NOS RESULTATS SCOLAIRES SONT EN DEPHASAGE AVEC LA REALITE", Kokounseu Madé Benson : (inspecteur pédagogique)
Dans cet entretien, Kokounseu Madé Benson explique les bons et les mauvais
côtés de la circulaire sur la suppression du redoublement.
Depuis environ un mois, des informations émanant du ministère de
l’Education nationale suscitent une incompréhension au sein de la population.
Il s’agit notamment de la suppression du redoublement dans certaines classes et
de la baisse des moyennes de passage. En tant qu’inspecteur pédagogique,
avez-vous pris part à l’élaboration de cette mesure ?

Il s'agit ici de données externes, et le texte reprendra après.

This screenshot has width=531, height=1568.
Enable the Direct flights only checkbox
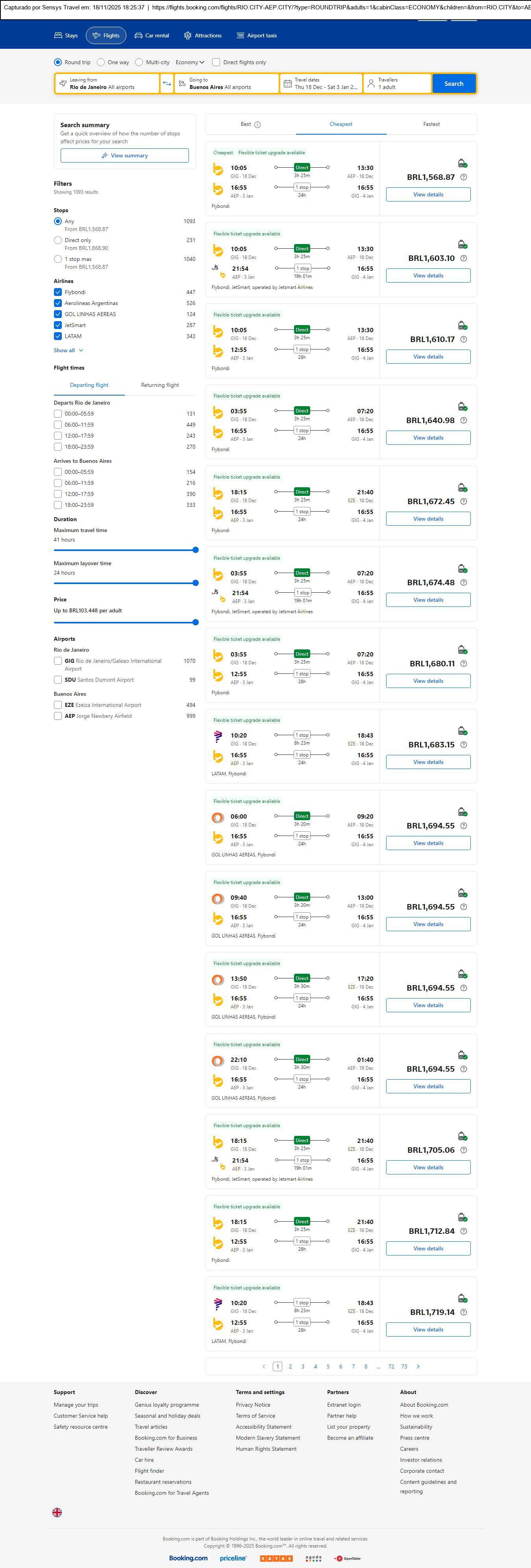pos(216,62)
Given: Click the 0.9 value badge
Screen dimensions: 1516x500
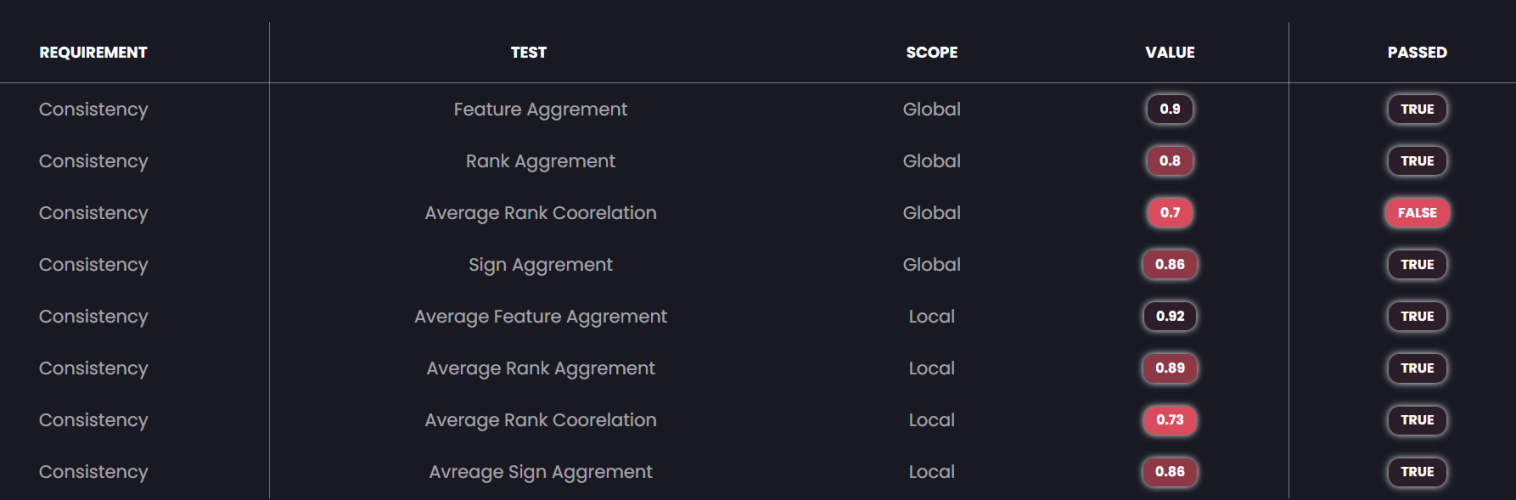Looking at the screenshot, I should (x=1170, y=109).
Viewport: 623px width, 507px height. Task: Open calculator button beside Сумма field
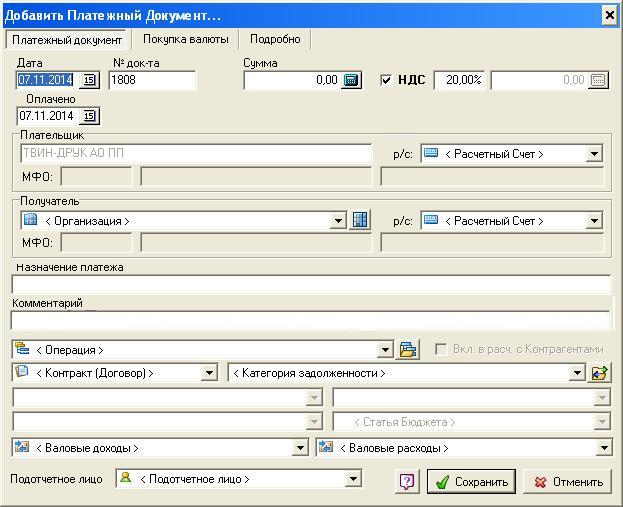tap(351, 80)
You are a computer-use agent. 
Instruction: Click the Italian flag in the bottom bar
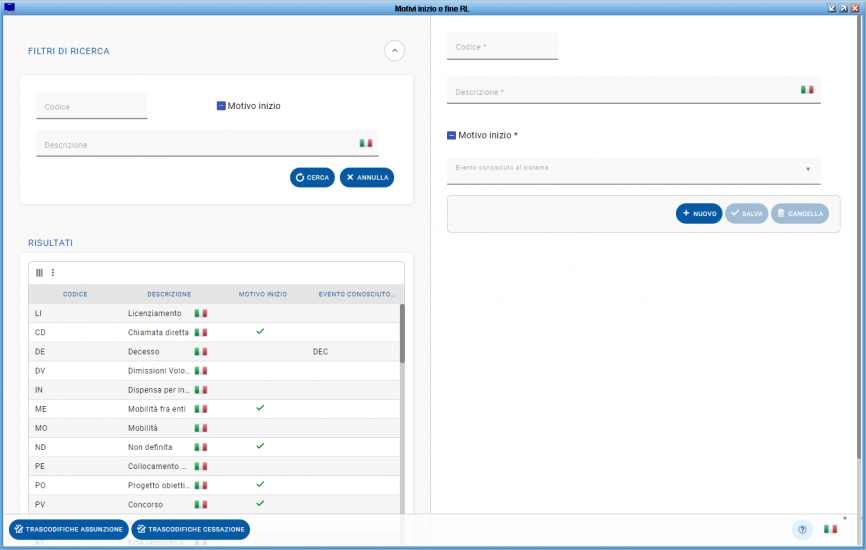(x=830, y=529)
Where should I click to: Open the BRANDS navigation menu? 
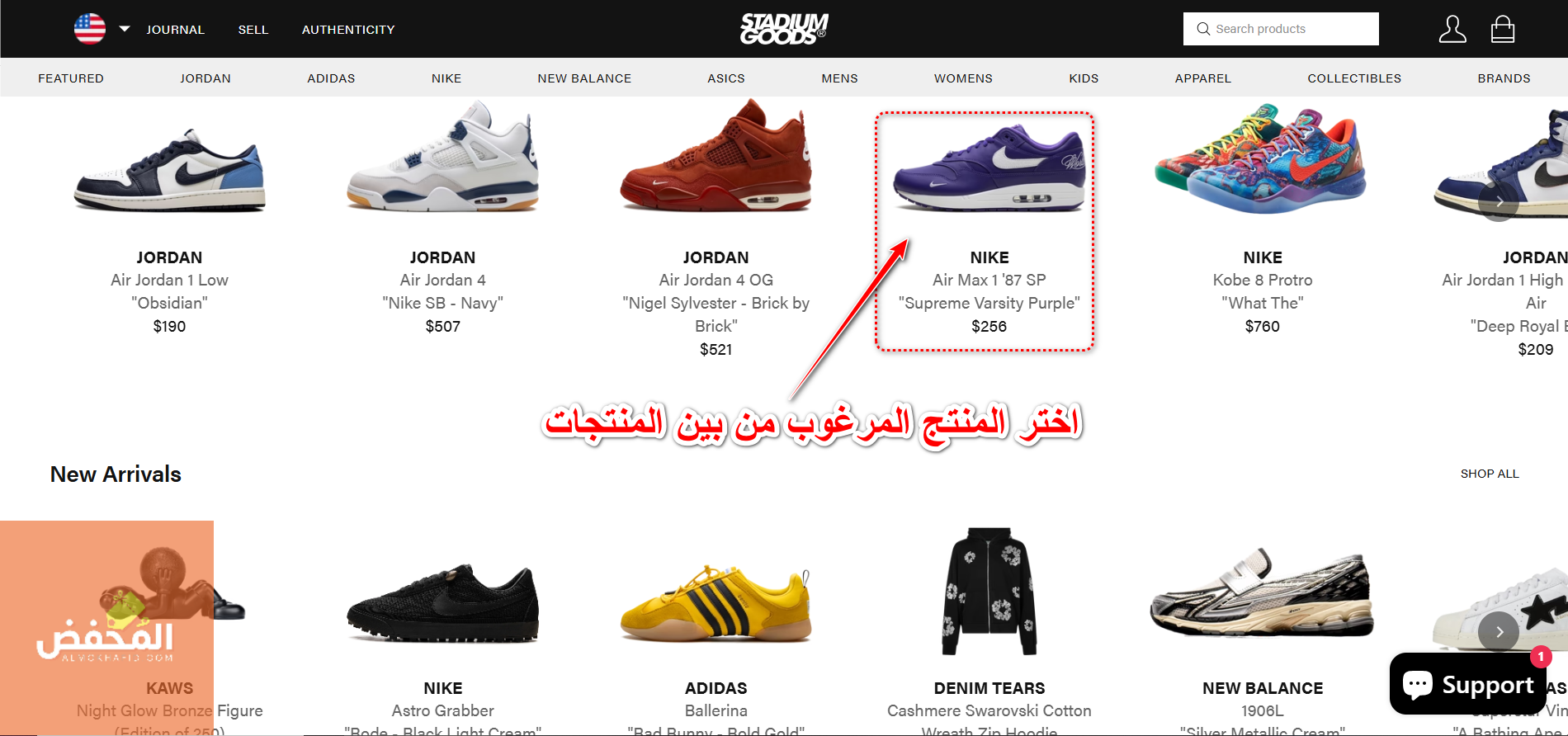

Oui. Nous avons travaillé à son
élaboration. Ce qu’il faut savoir, c’est
qu’il y a eu une première circulaire du 12 août 2016 qui a été par la suite
remplacée par la circulaire 15-61 du 20 avril 2017. Dans cette dernière
circulaire dont il est question aujourd’hui, il y a donc une modification de
l’approche par compétence (APC). De sorte qu’au primaire, dans les classes de
cours préparatoires (CP), on ne redouble plus. Donc du CP1 au CP2, il n’y a pas
de redoublement. C’est pareil pour les cours élémentaires (CE) et les cours
moyens (CM). Ainsi, du CE1 au CE2, il n’y a pas de redoublement. Idem du CM1 au
CM2. Cependant, pour passer du CP au CE et pour passer du CE au CM, il y a une
moyenne générale annuelle (MGA). Evidemment, du CM2 à la 6ème, il y
a un concours.
Au secondaire également l’approche par compétence a été appliquée, du moins
à un certain niveau…
Exact. On considère que les
classes de 6ème et de 5ème sont des cycles d’observation.
Alors, l’élève passe de la 6ème en 5ème sans redoublement.
Mais de la 5ème en 4ème, il faut une moyenne générale
annuelle. De même, les classes de 4ème et de 3ème sont
considérées comme des cycles d’orientation. On ne redouble pas aussi. Et c’est
là que s’arrête pour l’instant l’APC. Nous réfléchissons comment l’étendre aux
autres classes.
Qu’en est-il des moyennes générales annuelles requises ? Selon les informations que nous avons reçues,
un élève du primaire peut passer avec 4 de moyenne et celui du secondaire avec
9.
Je vous explique ce que dit la
circulaire 15-61 à ce sujet, parce que tout n’est pas vrai. Au primaire, pour
passer du CP2 au CE1 ou du CE2 au CM1, il faut une moyenne générale annuelle
supérieure ou égale à 5/10. Maintenant, si l’élève a une moyenne qui est
inférieure à 5/10, son cas est analysé par le conseil des maîtres, qui est
constitué entre autres, des enseignants et des directeurs d’écoles. Ces
derniers décideront si l’apprenant
mérite véritablement d’être admis en classe supérieure. S’il a eu 2 de moyenne à la 1ère
composition, 3 à la 2ème composition et 4 à la 4ème
composition, par exemple, et qu’il se retrouve à la fin avec 4 comme moyenne
générale annuelle, on peut le faire passer. Parce qu’on note une évolution dans
ses notes, une envie d’apprendre. Il n’y a pas de raison qu’il redouble.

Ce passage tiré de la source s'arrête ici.